Short task » Count the lines in the rows below that contain the word "target". Reply with only the number.

--- Start Task inputs ---

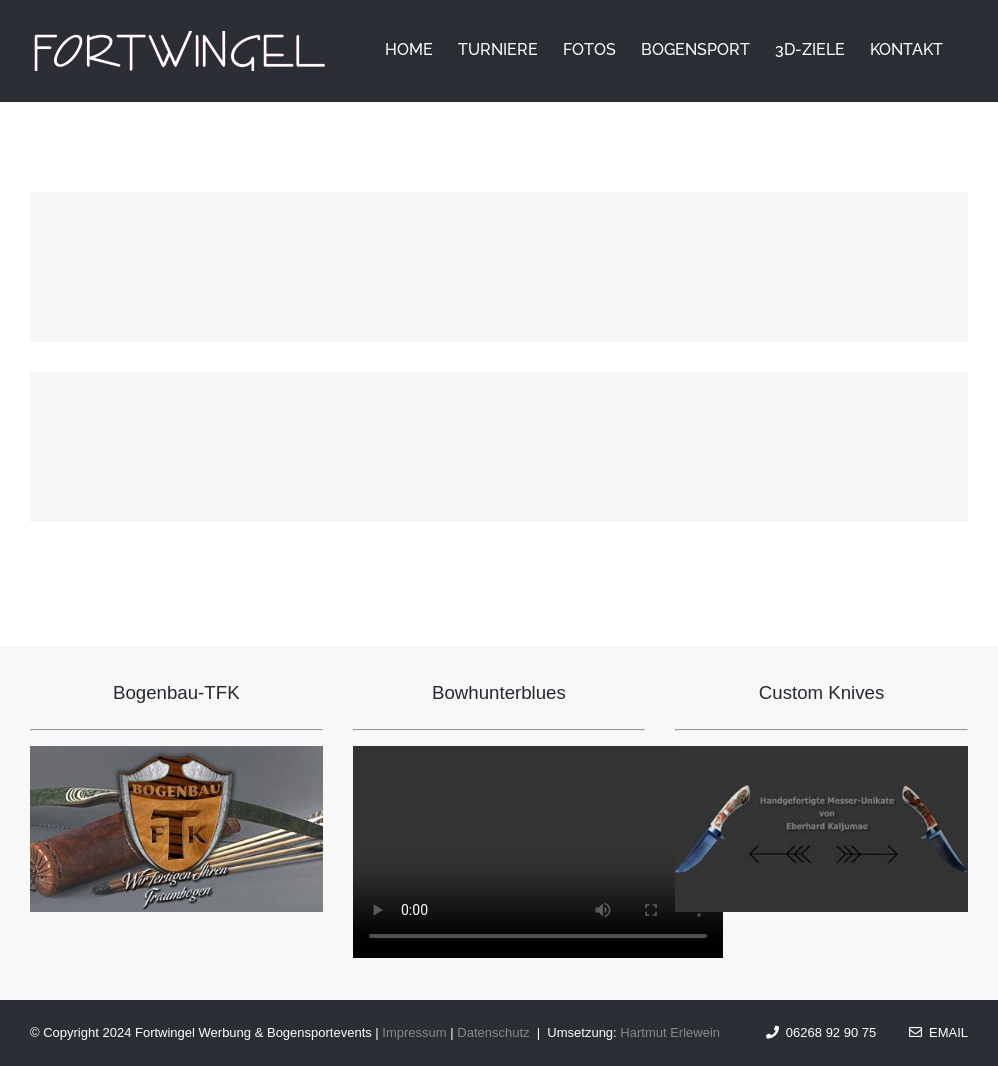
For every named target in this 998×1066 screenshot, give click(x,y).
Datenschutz (493, 1032)
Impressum (414, 1032)
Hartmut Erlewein (670, 1032)
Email (938, 1032)
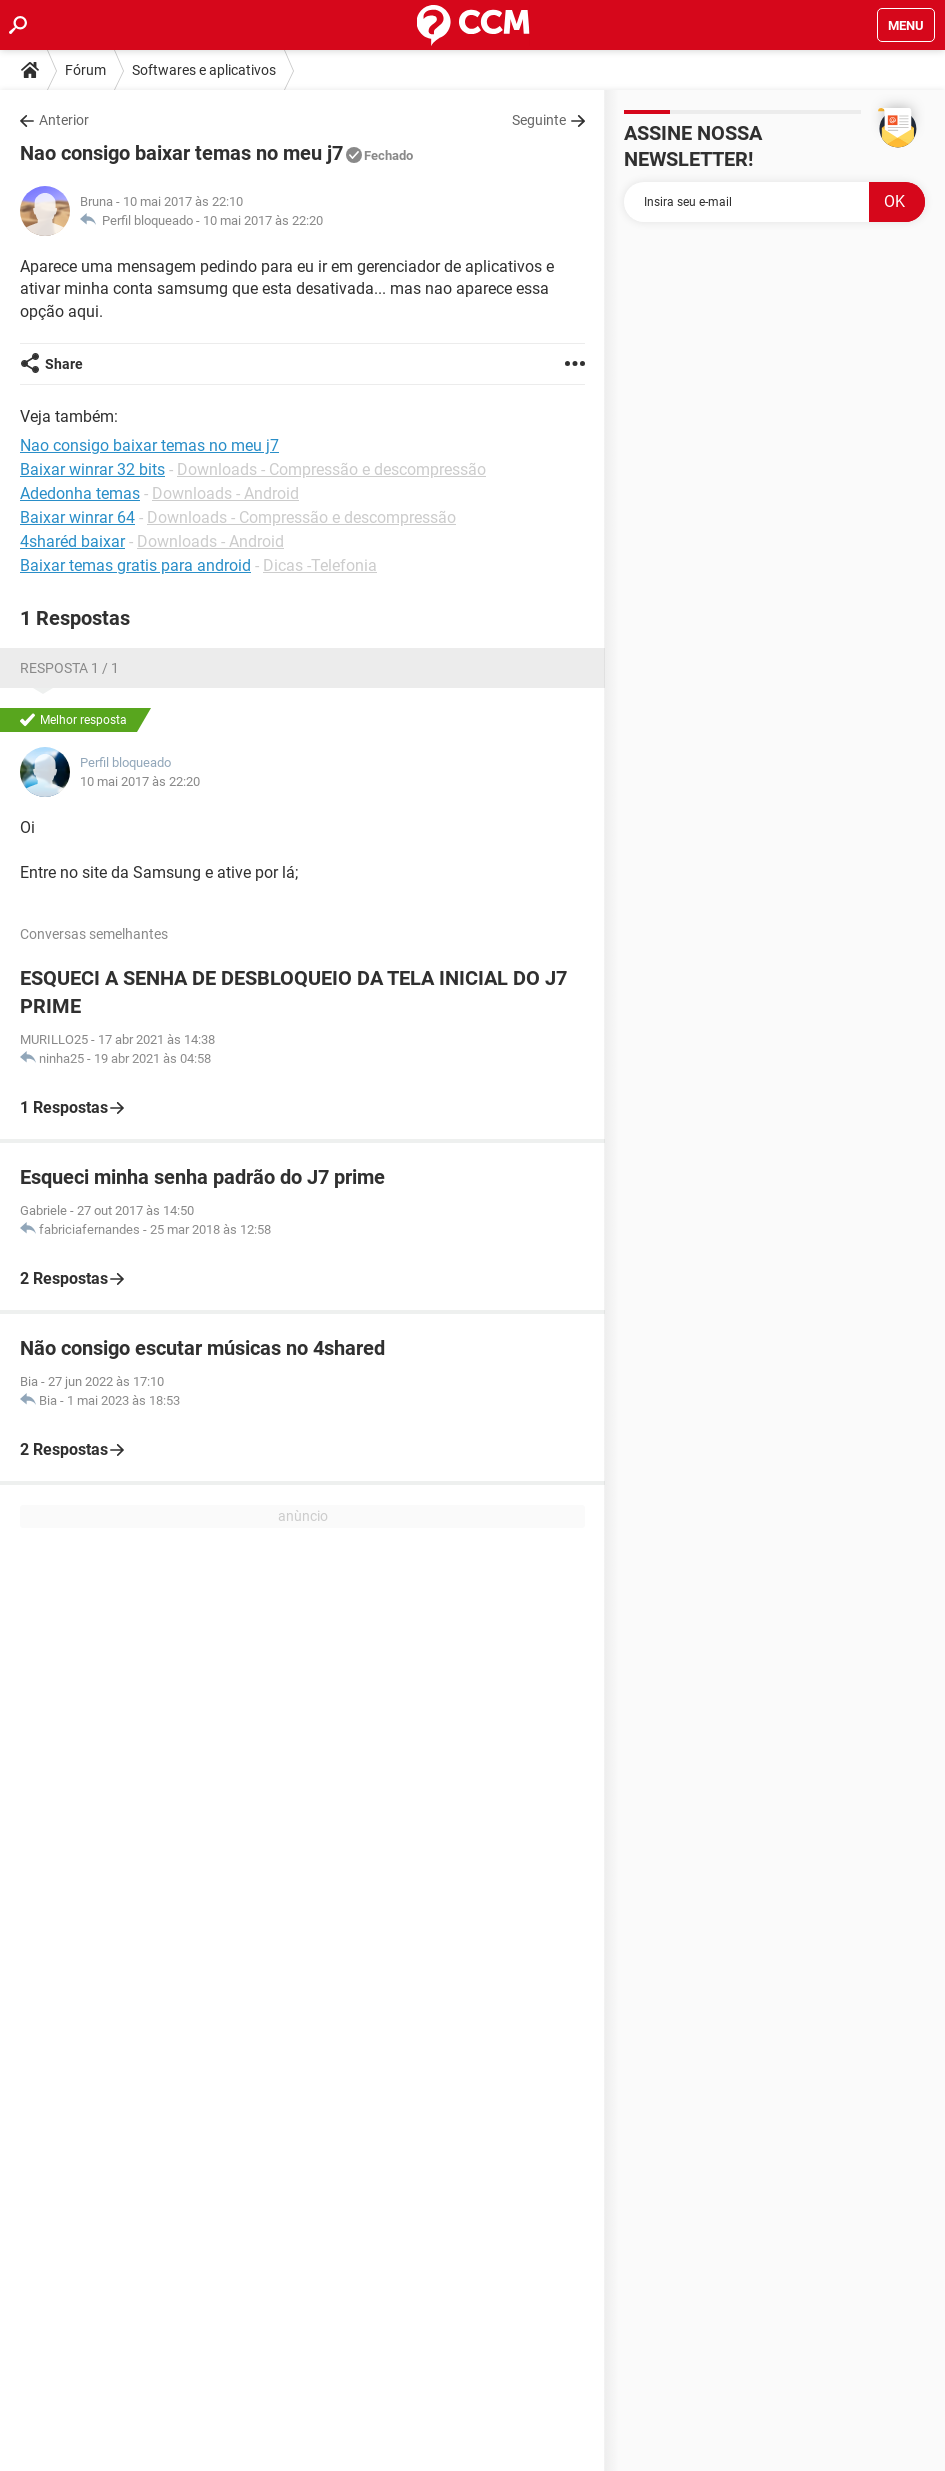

--- End Task inputs ---

In response » 1